Opponents say it would merely extend the life of the coal industry.
“For 40 years, I’ve been told clean coal is right around the corner, just give us another few subsidies,” said Dan Becker, director of the Safe Climate Campaign, an environmental group. “Carbon capture and sequestration may work someday in the distant future, but right now it barely works on a technical level. It’s way far away from working on a cost-effectiveness level.”
There are only a handful of commercial-scale operations for carbon capture and sequestration globally. But coal executives say proper permitting and legal protections, along with the tax credits, could bring a surge in construction in the United States within a decade. And as the technology improves and implementation becomes less expensive, the United States could export the technology and make coal-fired power cleaner around the world.
But developing commercial-scale carbon capture has been bedeviled by cost overruns and long delays. The operations not only are expensive to build but also require a lot of power, making plants less efficient. The federal government canceled one such project, called FutureGen, after it was granted more than $1 billion by the Obama administration.
Still, coal executives are staking much of their futures on the technology.
“We’re confident,” Mr. Svec of Peabody said, “that it needs to be a part of any serious effort toward reducing greenhouse gases from industrial sources.”
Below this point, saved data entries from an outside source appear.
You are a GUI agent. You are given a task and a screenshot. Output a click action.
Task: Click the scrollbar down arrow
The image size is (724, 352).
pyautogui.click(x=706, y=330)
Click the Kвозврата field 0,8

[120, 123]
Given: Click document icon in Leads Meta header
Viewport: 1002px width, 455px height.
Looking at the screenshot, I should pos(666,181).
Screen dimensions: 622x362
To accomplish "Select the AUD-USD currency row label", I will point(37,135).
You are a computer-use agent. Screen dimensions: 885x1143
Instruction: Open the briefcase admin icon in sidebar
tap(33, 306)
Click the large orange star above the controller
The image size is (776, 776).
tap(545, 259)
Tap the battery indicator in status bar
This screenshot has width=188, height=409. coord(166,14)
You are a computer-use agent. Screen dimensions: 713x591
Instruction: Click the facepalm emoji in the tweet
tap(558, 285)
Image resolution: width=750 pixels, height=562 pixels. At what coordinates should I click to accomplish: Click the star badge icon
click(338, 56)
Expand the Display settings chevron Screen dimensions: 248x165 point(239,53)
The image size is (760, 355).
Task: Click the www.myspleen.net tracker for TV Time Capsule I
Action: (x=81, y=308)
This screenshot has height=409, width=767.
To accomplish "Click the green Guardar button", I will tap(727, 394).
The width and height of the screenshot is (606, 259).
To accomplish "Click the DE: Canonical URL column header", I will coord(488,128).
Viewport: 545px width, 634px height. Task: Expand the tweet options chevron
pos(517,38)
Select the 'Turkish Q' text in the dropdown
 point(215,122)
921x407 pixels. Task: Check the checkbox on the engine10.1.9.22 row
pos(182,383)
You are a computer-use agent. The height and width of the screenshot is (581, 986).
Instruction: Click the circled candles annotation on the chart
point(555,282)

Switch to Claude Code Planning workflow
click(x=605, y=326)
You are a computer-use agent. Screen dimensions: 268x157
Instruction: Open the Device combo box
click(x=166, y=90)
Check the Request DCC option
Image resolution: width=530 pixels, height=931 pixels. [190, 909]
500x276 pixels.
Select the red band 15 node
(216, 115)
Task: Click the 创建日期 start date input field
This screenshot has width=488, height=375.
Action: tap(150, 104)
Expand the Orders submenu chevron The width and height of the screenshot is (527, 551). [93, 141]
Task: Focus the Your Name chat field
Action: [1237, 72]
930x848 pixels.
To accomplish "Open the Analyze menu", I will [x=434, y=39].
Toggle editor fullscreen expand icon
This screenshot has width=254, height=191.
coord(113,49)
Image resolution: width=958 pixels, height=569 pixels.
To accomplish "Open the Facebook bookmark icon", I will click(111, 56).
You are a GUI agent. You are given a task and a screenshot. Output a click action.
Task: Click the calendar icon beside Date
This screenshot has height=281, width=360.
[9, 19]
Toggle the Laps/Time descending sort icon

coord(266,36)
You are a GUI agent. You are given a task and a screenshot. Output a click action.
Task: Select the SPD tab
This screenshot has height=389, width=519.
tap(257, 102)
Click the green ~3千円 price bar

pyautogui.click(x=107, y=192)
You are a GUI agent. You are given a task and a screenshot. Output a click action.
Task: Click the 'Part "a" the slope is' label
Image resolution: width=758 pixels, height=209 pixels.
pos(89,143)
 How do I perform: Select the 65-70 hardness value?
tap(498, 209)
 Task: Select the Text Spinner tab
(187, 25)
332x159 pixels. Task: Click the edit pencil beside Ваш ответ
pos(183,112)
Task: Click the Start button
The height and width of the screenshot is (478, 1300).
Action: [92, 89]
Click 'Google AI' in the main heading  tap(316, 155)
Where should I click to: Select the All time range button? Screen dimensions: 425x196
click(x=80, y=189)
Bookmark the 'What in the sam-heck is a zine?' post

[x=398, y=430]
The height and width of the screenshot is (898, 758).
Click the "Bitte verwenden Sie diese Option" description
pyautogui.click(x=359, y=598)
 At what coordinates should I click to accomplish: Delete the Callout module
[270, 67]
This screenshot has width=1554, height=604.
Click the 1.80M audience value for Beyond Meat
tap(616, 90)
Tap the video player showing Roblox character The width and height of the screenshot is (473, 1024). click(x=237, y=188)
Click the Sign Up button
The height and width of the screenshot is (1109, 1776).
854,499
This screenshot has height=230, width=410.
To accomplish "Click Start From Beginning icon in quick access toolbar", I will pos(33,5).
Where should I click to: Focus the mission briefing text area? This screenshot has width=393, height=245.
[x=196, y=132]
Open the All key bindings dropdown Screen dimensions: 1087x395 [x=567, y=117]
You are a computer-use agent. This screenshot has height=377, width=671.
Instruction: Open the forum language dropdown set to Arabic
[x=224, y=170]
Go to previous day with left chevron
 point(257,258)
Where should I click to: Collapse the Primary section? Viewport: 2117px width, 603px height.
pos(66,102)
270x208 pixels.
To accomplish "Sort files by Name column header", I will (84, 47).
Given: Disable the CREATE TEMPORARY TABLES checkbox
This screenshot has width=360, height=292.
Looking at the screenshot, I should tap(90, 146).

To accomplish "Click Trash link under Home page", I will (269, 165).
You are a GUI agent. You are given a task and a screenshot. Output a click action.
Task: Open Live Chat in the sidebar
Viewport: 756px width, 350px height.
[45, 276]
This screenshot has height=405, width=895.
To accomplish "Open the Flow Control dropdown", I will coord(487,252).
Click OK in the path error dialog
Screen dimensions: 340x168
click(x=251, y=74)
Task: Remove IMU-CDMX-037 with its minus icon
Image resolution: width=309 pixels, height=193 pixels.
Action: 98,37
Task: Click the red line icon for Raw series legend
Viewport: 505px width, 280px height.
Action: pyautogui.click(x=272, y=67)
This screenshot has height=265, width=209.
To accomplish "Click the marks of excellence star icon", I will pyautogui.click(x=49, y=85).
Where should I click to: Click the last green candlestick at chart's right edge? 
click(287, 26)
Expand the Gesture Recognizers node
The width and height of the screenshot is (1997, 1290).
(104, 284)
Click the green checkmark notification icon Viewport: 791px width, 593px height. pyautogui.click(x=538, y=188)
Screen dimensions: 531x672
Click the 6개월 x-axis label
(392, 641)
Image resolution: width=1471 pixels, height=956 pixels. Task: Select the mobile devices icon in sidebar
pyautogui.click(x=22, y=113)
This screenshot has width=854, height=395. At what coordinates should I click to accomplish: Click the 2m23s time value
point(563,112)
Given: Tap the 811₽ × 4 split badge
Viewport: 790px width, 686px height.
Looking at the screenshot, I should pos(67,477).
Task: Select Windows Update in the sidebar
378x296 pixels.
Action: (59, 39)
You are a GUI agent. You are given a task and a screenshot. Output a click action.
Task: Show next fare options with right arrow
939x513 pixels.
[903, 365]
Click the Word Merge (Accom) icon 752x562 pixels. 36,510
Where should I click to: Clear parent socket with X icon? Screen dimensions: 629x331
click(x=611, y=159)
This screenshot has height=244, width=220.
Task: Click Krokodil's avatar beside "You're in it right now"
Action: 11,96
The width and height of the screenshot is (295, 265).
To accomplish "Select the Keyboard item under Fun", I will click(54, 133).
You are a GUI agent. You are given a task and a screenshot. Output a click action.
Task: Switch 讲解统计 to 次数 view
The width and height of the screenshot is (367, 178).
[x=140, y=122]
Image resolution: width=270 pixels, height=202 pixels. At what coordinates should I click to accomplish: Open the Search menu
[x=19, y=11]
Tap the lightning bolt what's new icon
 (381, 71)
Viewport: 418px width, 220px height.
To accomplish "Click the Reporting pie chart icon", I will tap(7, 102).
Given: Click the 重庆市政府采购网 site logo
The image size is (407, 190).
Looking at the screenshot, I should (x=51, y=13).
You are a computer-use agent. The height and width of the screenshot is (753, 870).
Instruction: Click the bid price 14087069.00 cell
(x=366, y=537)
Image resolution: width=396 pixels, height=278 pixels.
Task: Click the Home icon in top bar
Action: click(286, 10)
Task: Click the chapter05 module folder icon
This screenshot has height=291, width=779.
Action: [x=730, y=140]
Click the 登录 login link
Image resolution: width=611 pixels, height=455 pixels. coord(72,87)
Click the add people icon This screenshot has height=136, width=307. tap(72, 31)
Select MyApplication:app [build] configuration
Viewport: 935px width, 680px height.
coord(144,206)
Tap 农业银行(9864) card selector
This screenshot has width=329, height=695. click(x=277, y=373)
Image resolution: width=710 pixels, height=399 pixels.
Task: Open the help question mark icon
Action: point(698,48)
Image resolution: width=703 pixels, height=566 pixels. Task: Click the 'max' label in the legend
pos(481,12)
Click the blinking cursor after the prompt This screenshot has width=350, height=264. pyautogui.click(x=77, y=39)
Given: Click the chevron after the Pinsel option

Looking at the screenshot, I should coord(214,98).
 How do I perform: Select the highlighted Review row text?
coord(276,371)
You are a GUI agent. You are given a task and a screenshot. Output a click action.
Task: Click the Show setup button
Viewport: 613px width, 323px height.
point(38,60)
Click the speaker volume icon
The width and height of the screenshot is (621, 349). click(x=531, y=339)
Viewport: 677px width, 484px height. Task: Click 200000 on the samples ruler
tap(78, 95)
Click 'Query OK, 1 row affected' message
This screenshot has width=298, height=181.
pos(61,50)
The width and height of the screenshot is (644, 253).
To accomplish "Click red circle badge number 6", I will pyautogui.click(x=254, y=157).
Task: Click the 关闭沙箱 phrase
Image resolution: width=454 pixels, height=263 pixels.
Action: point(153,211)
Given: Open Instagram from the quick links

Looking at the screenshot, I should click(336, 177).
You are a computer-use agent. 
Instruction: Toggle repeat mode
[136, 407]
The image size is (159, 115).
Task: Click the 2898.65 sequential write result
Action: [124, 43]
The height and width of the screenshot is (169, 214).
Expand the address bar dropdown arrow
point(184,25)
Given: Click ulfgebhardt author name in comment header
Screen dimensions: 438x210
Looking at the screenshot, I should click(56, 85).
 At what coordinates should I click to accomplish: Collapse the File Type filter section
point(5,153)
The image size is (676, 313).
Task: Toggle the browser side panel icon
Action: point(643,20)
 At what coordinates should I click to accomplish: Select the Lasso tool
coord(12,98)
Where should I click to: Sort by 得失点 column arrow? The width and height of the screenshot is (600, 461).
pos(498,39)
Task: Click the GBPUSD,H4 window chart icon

Correction: February 27, 2017 An earlier version of this article misstated the amount of a proposed increase in a federal tax credit for capture and sequestration of carbon dioxide, as well as the current amount. Legislation would raise the credit to $50 per ton (not $20), from the current $20 (not $10). The article also misstated a former role of Senator Heidi Heitkamp at a coal-gasification company. She was a director, not an executive.